For making service work in minimum desired state at least, Generally, it usually has different solutions that have diff pros/cons. One of the most important considerations to decide which one we will use is “cost of solution”. Two questions can be asked for product owner and SRE

  • Which/how many resources are needed to improve reliability level of services to the desired state?
  • Does revenue(include existing and new that is gained after reliability improvement is done) of services offset the cost of resources above?

“Cost” of improvement solution sometimes let product owner re-think the service “desire-state”. It might be lower or higher than before. Nothing is free, we have to do the trade-off in here.

For example, as a cloud service provider, I provided an experimental env of CI/CD SaaS service to users. They can do everything in there. But any issue of exp env will be fixed within 1 week. It’s slow because it’s free. That’s fair. But, in prod env, we promise a 99.999% reliability level and provide 24h*7d on-call support. It may need 2 engineers every week and some development tasks. Once the revenue of prod env makes sense for us, this cost is acceptable. We also can choose a higher “desire state” on exp env. But it’s unacceptable when you consider revenue and cost.

Manage Risk

After we identified what’s a risk, how to measure risk in services (actual state), and what’s mininum desired service level (desire state), we should have a strategy to guide us on how to manage risk. The reason why we mentioned “manage” not “reduce” or “remove” is we have to accept low service reliability sometimes. For example, if one service is in the early phase, it needs much space and time to “make mistakes” and learn from mistakes, so that it can go in the correct direction. In that case, we shouldn’t set a strict service quality level for it to limit its release frequency.

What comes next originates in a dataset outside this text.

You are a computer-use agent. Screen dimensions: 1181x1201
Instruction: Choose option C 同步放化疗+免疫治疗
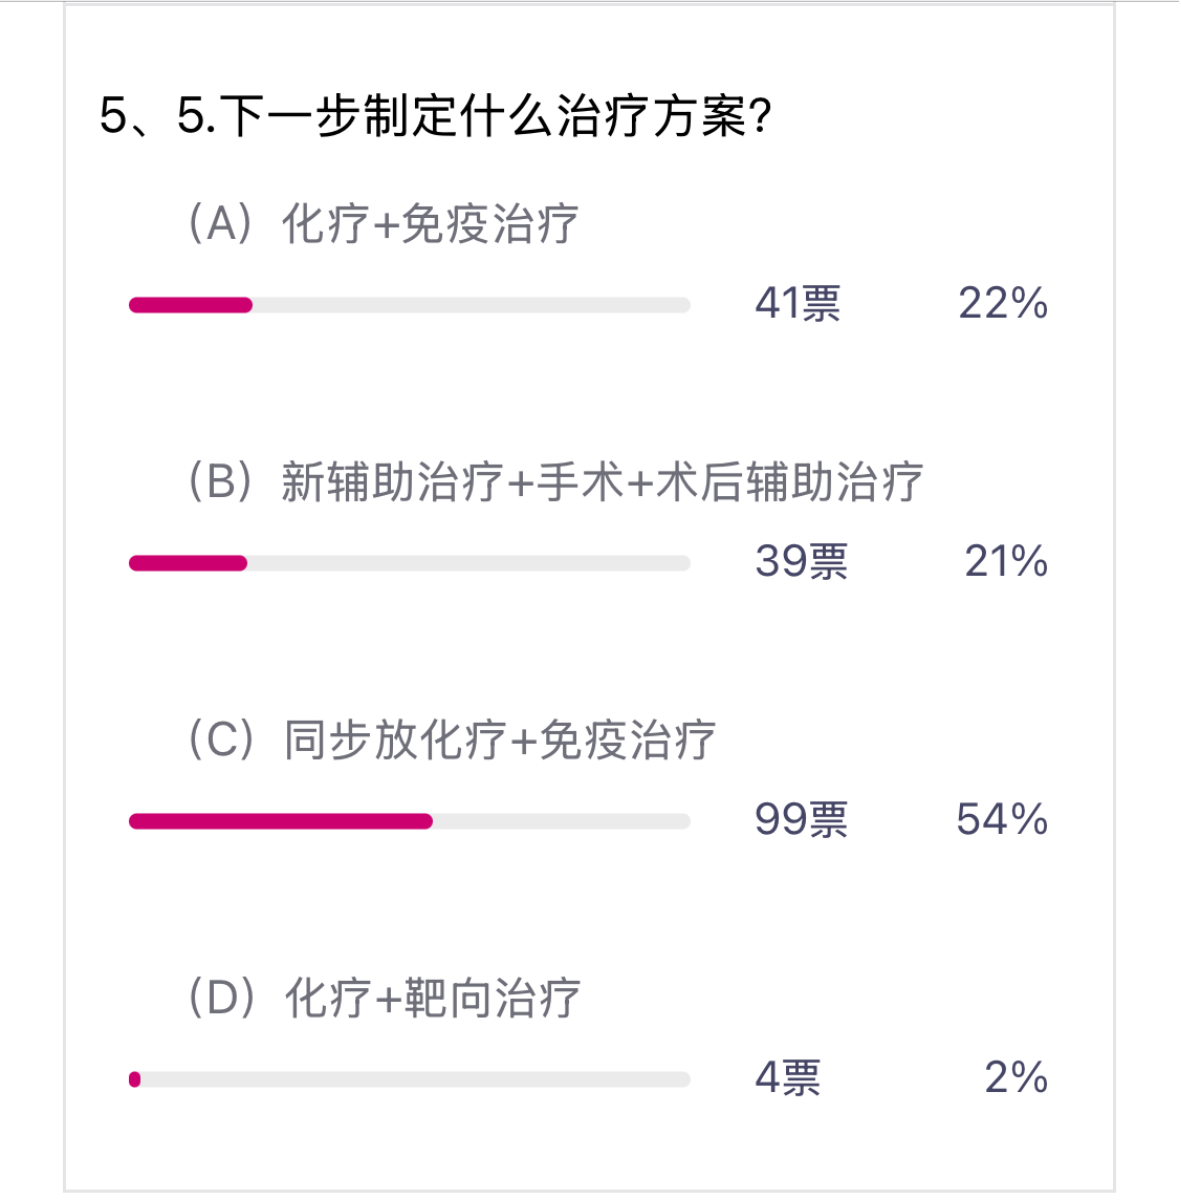(452, 740)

As SRE, we should care about the minimum service desired state and the gap between it and the actual service state by indicators. We usually call “minimum service desired state” as SLO, gap as “Error Budget”.

Once the error budget isn’t used completely or close to 0, it’s acceptable to take some risks in the new release. Otherwise, SRE will require produce team to lower the release frequency or improve the test coverage and code quality, so that SLO will not be broken.

Error Budget / SLO

SLO is more like an anchor. It makes product team and SRE team on the same page about “minimum service quality”. Once SLO is broken, it will cause some bad consequences, like losing money and users' trust.

Error Budget is more like a tool. It lets SRE and product owners can see how many mistakes that new changes can make without affecting service quality. Once it is closing to 0, product team should stop new feature development and focus on reliability improvement, like clear tech debt, improve unit test, to earn a new error budget.

Reflection

When I worked in a private cloud team as a developer and SRE, our product is more like a “resource platform”, not PaaS. We developed a platform to provide compute/storage resources to internal developers in a convenient way.

I hope I can get the root cause of each reliability issue on our platform, regardless of impact and issue scale. Because I think my responsibility is making our platform works in stable/reliable env. But I never think if that’s what users really would like to have.

I have to admit, “extreme reliability thought” usually lets me take too much time (negative meaning) to evaluate a new feature of some software so that lots of internal developers don’t want to wait for us for a long time and try to set it up by themselves. Lacking considering balance makes me go in the opposite direction with users. In one word, I resolved fake issues that are created by myself sometimes. I have to correct myself in my new journey.